The announcement of the measures follows an outpouring of solidarity by Bondi’s lifesaving community on Saturday morning.

Hundreds of volunteers stood hand in hand with the beach’s world-famous lifeguards, lining almost the entire kilometre-long shoreline.

The red and yellow front, punctuated by the lifeguards in blue, paid tribute to the 15 civilians killed during Sunday’s Hanukkah celebrations at Bondi.

Their two-minute silence hung heavy over the beach, as the rhythm of the waves beat against the sand bank.

“The emotions are extremely raw for everyone and it’s very hard,” Waverley Council lifeguard services co-ordinator Daniel McLaughlin said.

“We do a lot of training knowing these emotions are the normal reaction to a horrific, traumatic event.

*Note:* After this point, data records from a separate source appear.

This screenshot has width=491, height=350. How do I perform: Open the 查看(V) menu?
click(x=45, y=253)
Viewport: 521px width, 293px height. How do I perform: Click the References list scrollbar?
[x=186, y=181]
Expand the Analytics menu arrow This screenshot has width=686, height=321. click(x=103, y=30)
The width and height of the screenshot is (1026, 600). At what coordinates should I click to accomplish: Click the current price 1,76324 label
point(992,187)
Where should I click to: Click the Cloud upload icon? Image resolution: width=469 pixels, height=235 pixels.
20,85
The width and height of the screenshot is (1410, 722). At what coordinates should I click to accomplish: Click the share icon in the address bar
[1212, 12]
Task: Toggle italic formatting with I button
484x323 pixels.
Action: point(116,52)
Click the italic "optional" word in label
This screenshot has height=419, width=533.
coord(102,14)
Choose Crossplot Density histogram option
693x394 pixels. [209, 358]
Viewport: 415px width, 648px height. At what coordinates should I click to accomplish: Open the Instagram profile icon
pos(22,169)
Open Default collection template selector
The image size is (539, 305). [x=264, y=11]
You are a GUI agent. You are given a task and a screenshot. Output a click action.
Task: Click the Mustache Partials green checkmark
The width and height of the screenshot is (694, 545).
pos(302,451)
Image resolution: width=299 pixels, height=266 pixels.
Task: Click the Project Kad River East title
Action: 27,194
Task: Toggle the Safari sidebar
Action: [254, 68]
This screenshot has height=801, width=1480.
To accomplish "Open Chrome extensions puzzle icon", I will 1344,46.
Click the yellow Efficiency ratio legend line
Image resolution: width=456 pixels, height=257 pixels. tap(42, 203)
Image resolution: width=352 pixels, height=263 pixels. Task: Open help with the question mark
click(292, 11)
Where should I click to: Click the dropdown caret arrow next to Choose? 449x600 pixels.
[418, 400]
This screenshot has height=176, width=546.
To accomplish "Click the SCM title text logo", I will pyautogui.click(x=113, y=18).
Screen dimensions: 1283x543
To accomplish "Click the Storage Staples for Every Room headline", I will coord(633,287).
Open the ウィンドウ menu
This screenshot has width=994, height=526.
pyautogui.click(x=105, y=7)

“But that doesn’t make it easy.”

Volunteers hugged and cried together in the aftermath of the silence, many reflecting on the people around them touched by the shocking violence.

Members of the Bondi Surf Life Saving club and lifeguards ran into the fray on Sunday when they heard the gun shots ring out.

Some offered shelter while others provided medical care to those who had been shot.

Many are still decompressing from the events, and Mr McLaughlin acknowledged it would be some time before a sense of normalcy returned to the beach.

But he refused to focus on the negative.

“The Australian spirit of bravery and pride came out that day,” the lifeguard said.

“As a community, we will show strength and plant that foot forward and keep going.”

Victims of the shooting are still being treated, with 15 remaining in hospital.

The NSW government is also set to introduce snap changes that will give the police commissioner powers to suspend the state’s protest authorisation system after a terrorism incident.

The declaration would last two weeks and could be renewed for up to three months.

It could be applied to specific locations or statewide.

But the proposed laws, set to be rushed through a special sitting of NSW parliament next week, are likely to be immediately tested in court.

“These are far too broad powers for the police commissioner,” NSW Council for Civil Liberties president Tim Roberts said.

“The banning of protests will not stop anti-Semitism.”

Jews Against the Occupation ’48 and Greens MP Sue Higginson also came out against the changes.

“Restricting the civil liberties of all Australians due to the actions of two depraved terrorists with guns is not conducive to social cohesion,” Ms Higginson said.

Jewish peak bodies have praised the changes but say more needs to be done to combat anti-Semitism specifically.

“The right to protest is an Australian value but so is letting us come together without harassment and intimidation,” NSW Jewish Board of Deputies president David Ossip said.

NSW parliament struck down other protest restrictions earlier this year.

When asked if he was confident his new laws could withstand a court challenge, Mr Minns insisted they were robust.

The state’s Supreme Court can hear urgent applications, including protest matters, every day of the year.